As the cover and cover story of today's New York Daily News make clear, the messages about the San Bernardino massacre from Republican politicians seemed strikingly non-spontaneous:
Thoughts & prayers are with #SanBernardino
— Lindsey Graham (@GrahamBlog) December 2, 2015
My thoughts and prayers are with the victims, families, and brave first responders during this unspeakable tragedy.
— Dr. Rand Paul (@RandPaul) December 2, 2015
My thoughts and prayers are with the shooting victims and their families in San Bernardino.
— Dr. Ben Carson (@RealBenCarson) December 2, 2015
And here's another one I spotted yesterday as the incident was still under way -- same message:
My thoughts and prayers are with those impacted by the senseless shooting today in #SanBernadino.
— Darrell Issa (@DarrellIssa) December 2, 2015
My response:
Did @FrankLuntz write this boilerplate?
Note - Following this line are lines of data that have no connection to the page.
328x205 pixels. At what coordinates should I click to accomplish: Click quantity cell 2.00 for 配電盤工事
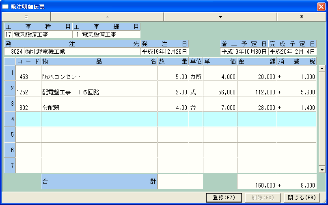[173, 92]
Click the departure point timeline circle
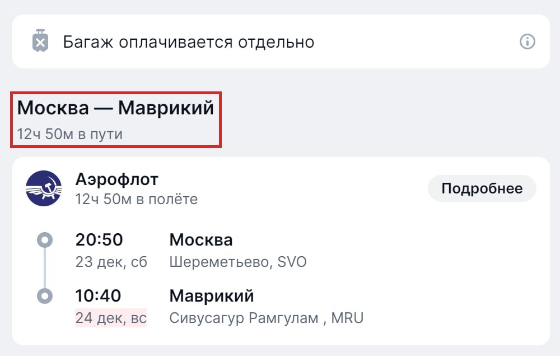This screenshot has height=356, width=560. coord(44,241)
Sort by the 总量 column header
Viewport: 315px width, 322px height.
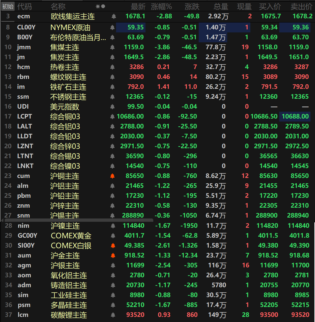click(221, 6)
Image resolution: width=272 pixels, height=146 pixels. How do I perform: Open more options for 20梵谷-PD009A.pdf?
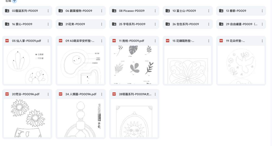pyautogui.click(x=48, y=94)
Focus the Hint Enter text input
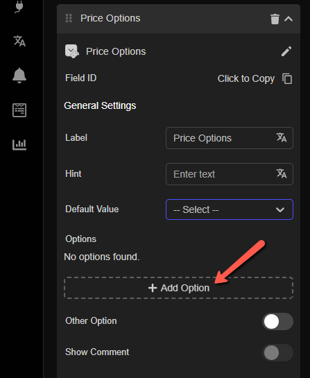This screenshot has width=310, height=378. [x=230, y=174]
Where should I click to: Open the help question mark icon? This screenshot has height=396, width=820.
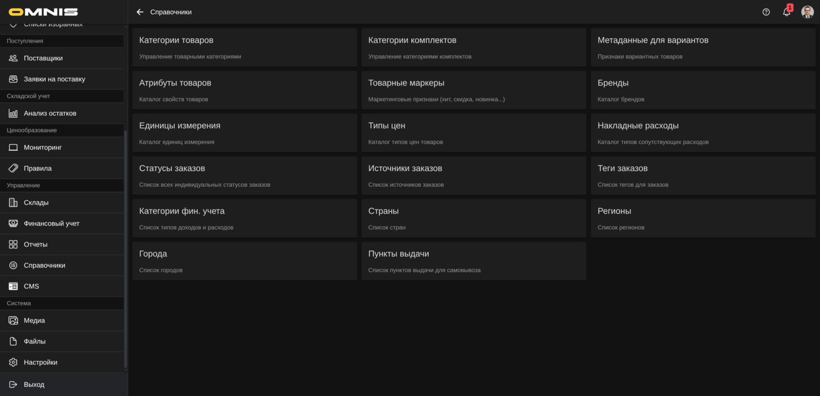point(766,12)
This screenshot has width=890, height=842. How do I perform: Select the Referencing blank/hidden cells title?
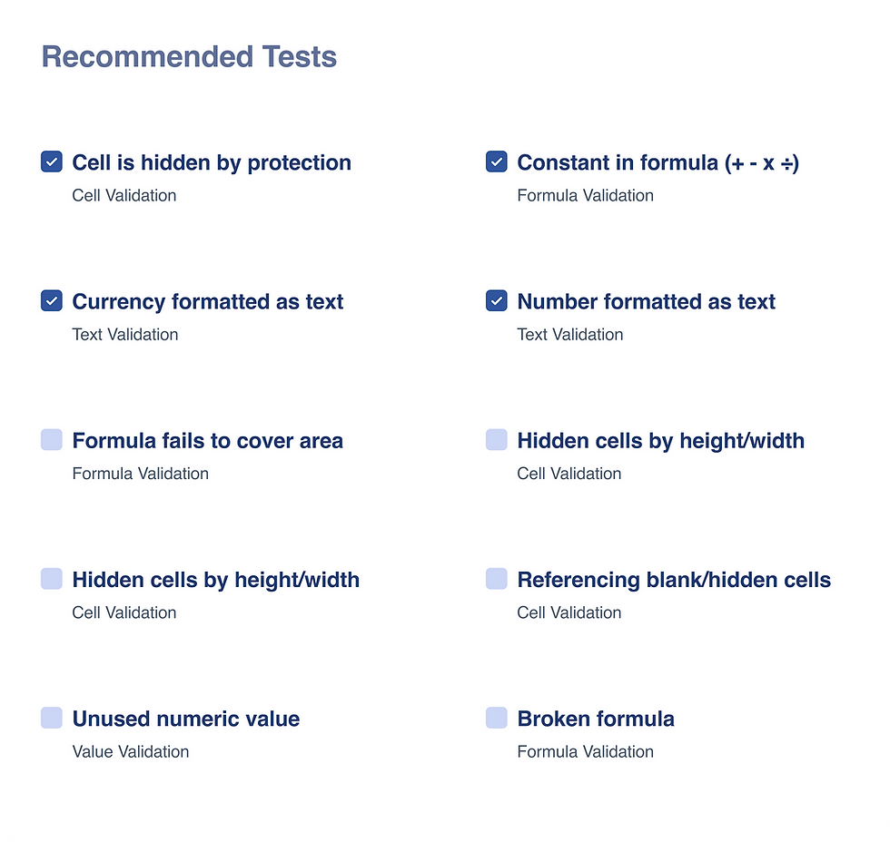(674, 580)
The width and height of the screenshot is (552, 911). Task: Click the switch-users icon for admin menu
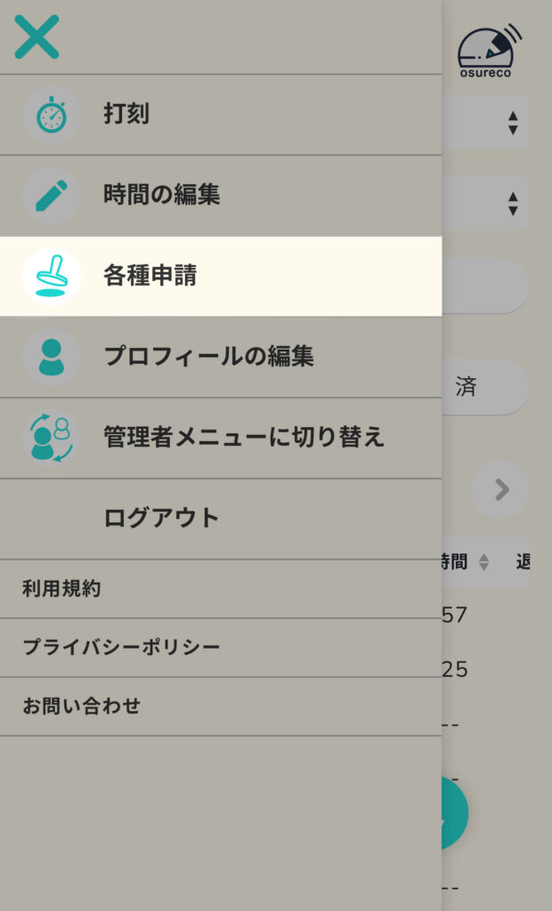coord(51,438)
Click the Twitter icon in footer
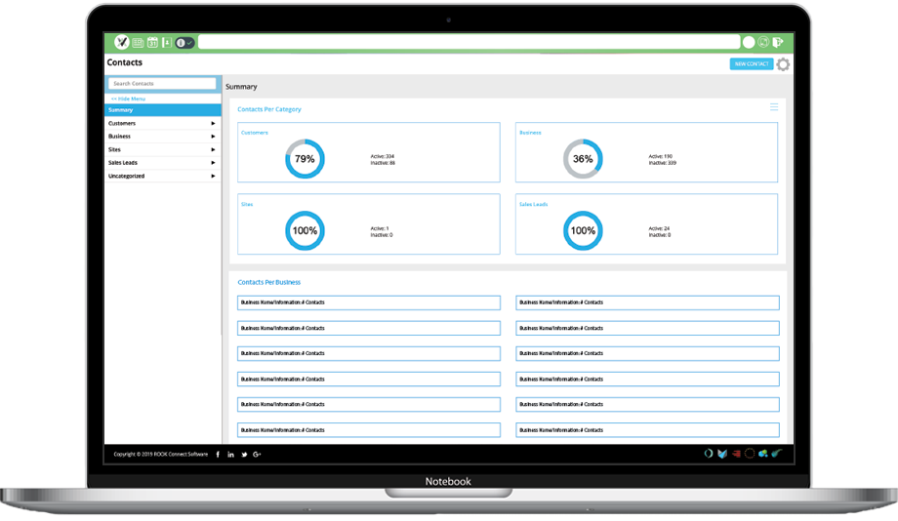This screenshot has height=521, width=898. point(244,455)
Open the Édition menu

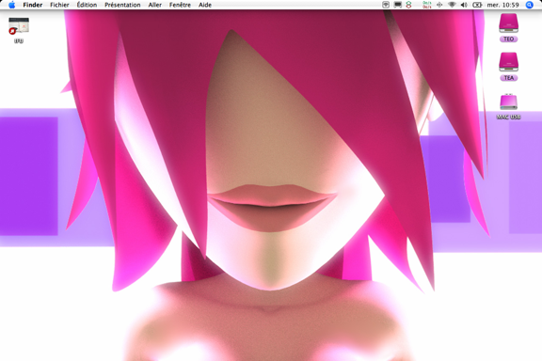point(87,5)
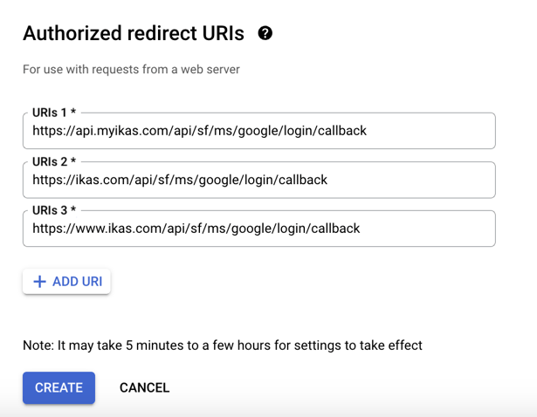The width and height of the screenshot is (537, 417).
Task: Select the Authorized redirect URIs heading
Action: coord(134,33)
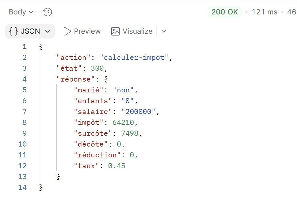Click the "calculer-impot" string value
The height and width of the screenshot is (198, 297).
click(134, 58)
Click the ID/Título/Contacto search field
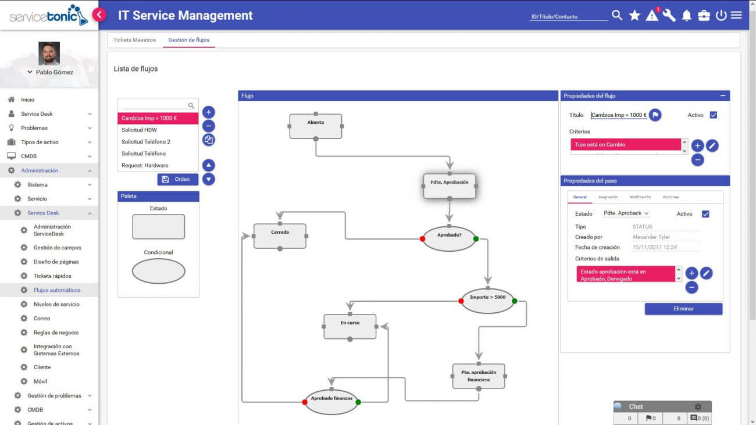756x425 pixels. point(568,16)
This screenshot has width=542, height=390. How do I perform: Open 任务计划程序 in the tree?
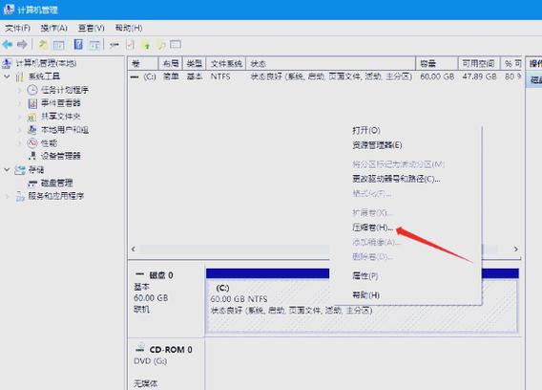pyautogui.click(x=65, y=90)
Seeing it from every Republican now. https://t.co/MYMGq57gi0
— Steve M. (@nomoremister) December 2, 2015
That's still my response. If your genuinely drop to your knees when you hear about something like yesterday's massacre, this atheist won't attack you for that. But if someone in the GOP consultant class has advised you that "thoughts and prayers" is the response to a mass shooting that tests well in focus groups of swing voters and you go out and post that, then, sorry, you're a phony, and I'm insulting you as a politician, not as a Christian, if I call you on your phoniness.
So I don't want to hear that I'm engaged in "prayer shaming." I'm not -- I'm engaged in politician shaming.